Now, reading realistic fiction with darker themes is not necessarily a bad thing. For a person who is dealing with issues such as death of a friend, suicide, drug abuse, sexual abuse (or sexual feelings), gangs and violence; reading about how the protagonist deals with these issues in a fictional world may give the person tools and strategies to deal with those issues in the real world. (It would, of course, be best to talk to someone who could provide professional help when dealing with these situations rather than just reading about how someone else dealt with them.)

In terms of role-playing games, things are a bit different. You are in control of your character. This removes a level of ... for lack of a better word... safety. With television and print, the only thing you control is if you want to continue watching the show or reading the book.

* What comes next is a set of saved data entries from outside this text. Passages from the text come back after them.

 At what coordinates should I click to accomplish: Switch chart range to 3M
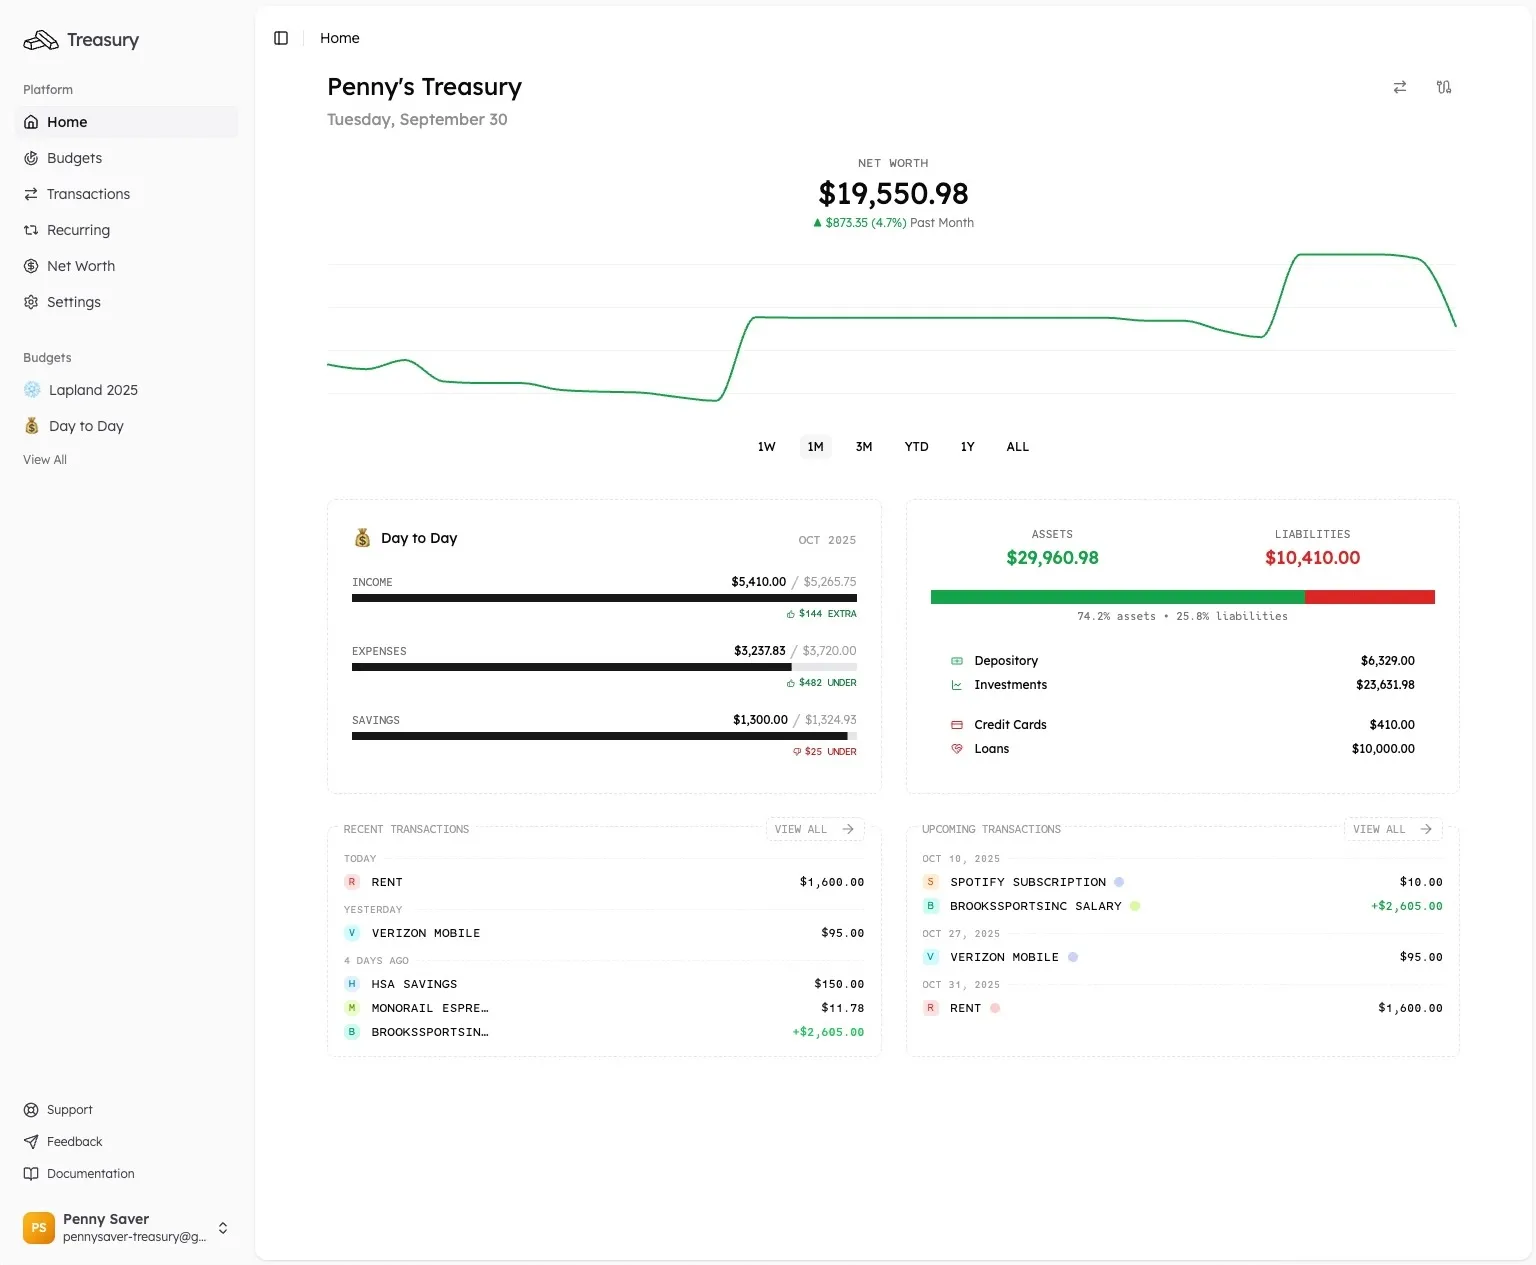coord(864,447)
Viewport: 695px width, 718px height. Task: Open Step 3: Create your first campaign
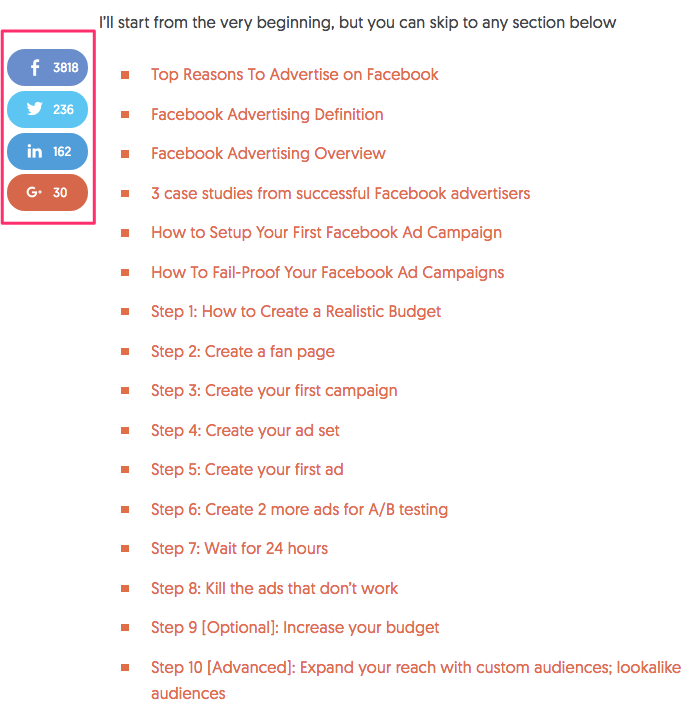(274, 391)
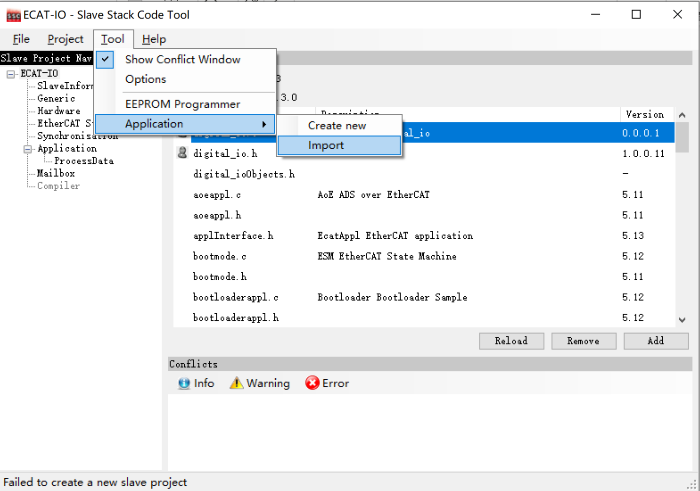Click the user icon beside digital_io.h
The width and height of the screenshot is (700, 491).
(182, 154)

And what is that saying? “Actions speak louder than words”? Well, in role-playing games, your words are your character's actions. Maybe this is why certain groups are fearful that role-playing games lead to deviant behavior. Sure, these groups say, you aren't actually firing a gun at a real person, but you are imagining firing a gun at someone, and that leads you one step closer to actually doing the deed. Or, maybe you go insane and loose the difference between fantasy and reality all together! The only thing to do is to not play those games, to pull those books from the shelves and burn them! Think of the children we are to protect!

I became interested in role-playing games (complete with dice and official rules) when I was a teenager. I'll go on a limb and say that is when most gamers become interested in role-playing games. And guess what? Most RPGs have some level of violence in them. In fact, most have an entire chapter on combat. Conflict and combat are important parts of role-playing games, because without them, there would be no plot, no story, no fun for the players. How you, as a GM or as a player, portray that conflict makes a difference. Do you say “I shoot him” and then roll the dice, and mechanically state how many hit-points are removed? Do you go into detail about where the bullet hit and how the person should now be on the ground, in pain and bleeding? Both styles of gaming are legitimate, and depending on the group, can be appropriate.

The key word is “depending on the group”. Are you running a game for 13 year olds, 17 year olds or 21 year olds? Those four years of growth, learning and maturity make a difference. And, frankly, there are some stories that I would run with a 21 year old that I greatly adapt when running a game with a 13 year old, no matter how mature the kid is. Furthermore, be aware of where you are. Are you gaming in a private room in your library, an open room with other patrons around, a gaming store with other patrons around or your friend's place? Reading is a private activity, but role-playing games are social and vocal. Other patrons in the library may not understand what is happening when they hear you talk about picking pockets or defusing bombs. When they talk to someone at the reference desk about what is going on at your table, it may take some explaining. (Even being in the privacy of your own home may not make you immune to the “What are they talking about?!” factor. In a post-apocalyptic game, one of my friends made a comment that had his mother come running into the room, shouting “What do you mean 'Who's Hitler?'!!” That took some explaining...)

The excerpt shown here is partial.